I have a short story I submitted to a Canadian magazine and in their rejection letter to me they, essentially, said, “almost”. The editor made some notes, invited me to do some rewrites and re-send the story. In the writing world, this is a very, very good rejection letter and I took the editor’s advice to heart. The magazine only accepts submissions four times per year and the deadline for the next one is February 7th. I finished the rewrites on December 31st.  Should I send the story regular mail and risk missing the deadline? I wondered. No, I decided I’d better send it Express Mail or Priority Post; Fed Ex if necessary, the faster the better.

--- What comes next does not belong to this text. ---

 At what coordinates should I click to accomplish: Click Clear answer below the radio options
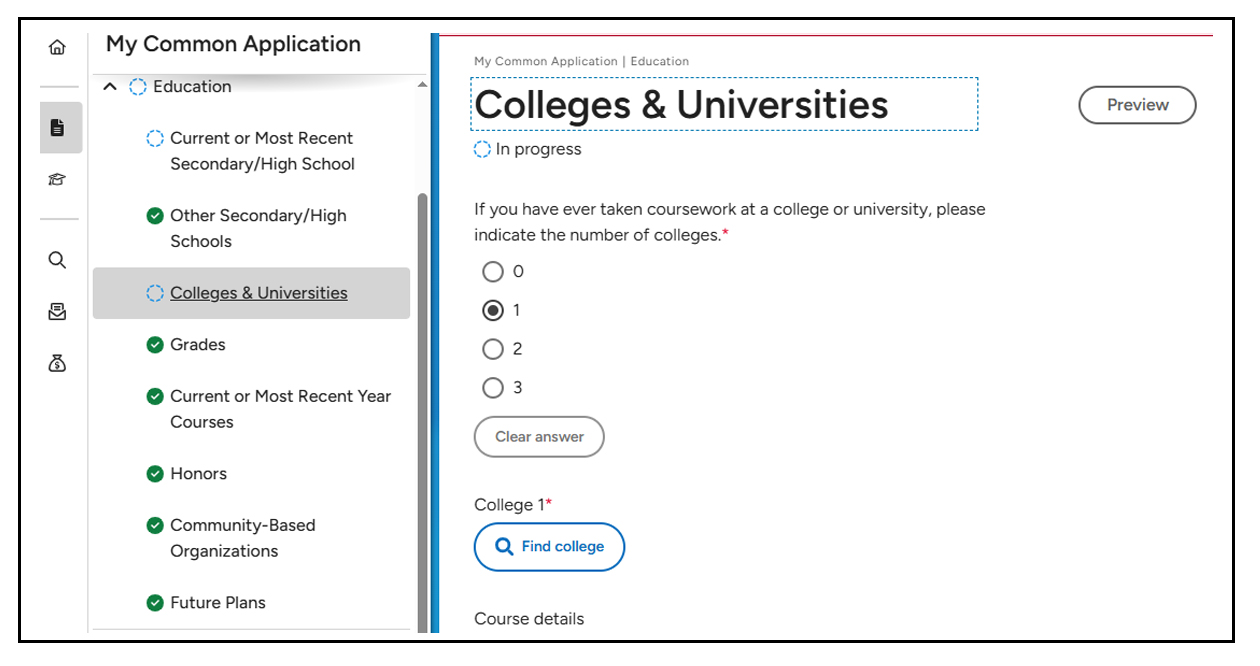coord(539,437)
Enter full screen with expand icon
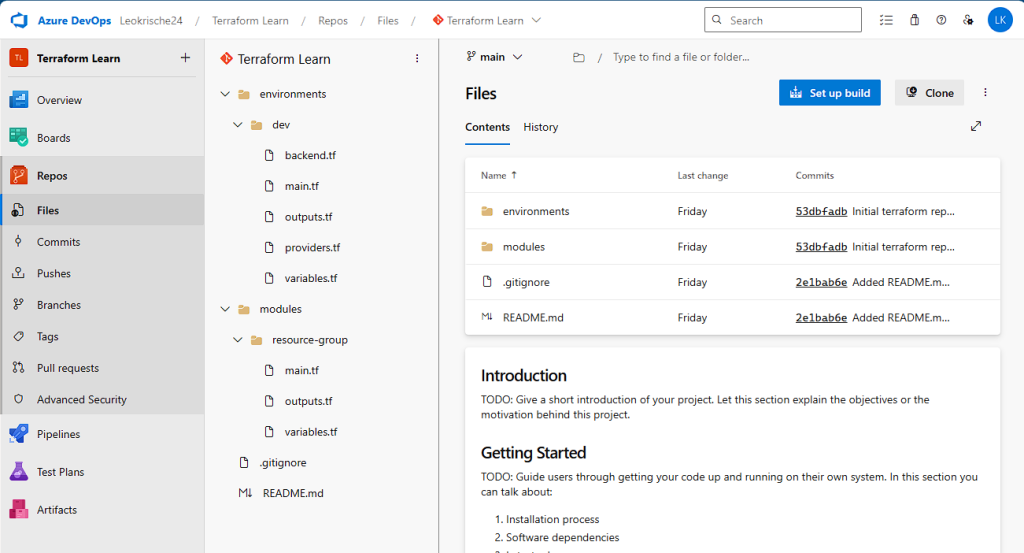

Off I dashed to the post office, frantic to get my story out before everything closed for the New Year holidays. I jumped off my scooter and kissed the envelope for good luck before entering the sparse, cinderblock office of the Cook Islands Post Office. (OK, yes I have one superstition, one kiss for any story I send out to the world -two superstitions, I guess, if you count knocking twice on the fuselage of any airplane I fly on before entering and after exiting.) I slapped my envelope on the counter, “What’s the quickest way to send this to Canada?” The woman behind the desk stared at me, blinked slowly, and then drifted off in contemplation. About a minute later she answered, in no hurry, “The fastest way is to send it in the mail.”


I’ve never wanted to say, “Well, duh!!!” more in my life. But I refrained. As it turns out, there is no Express, Priority, or any other fast type of mail here; there is only mail, plain and simple. Even the idea one would need such a thing as fast mail is a foreign concept to Aitutakians.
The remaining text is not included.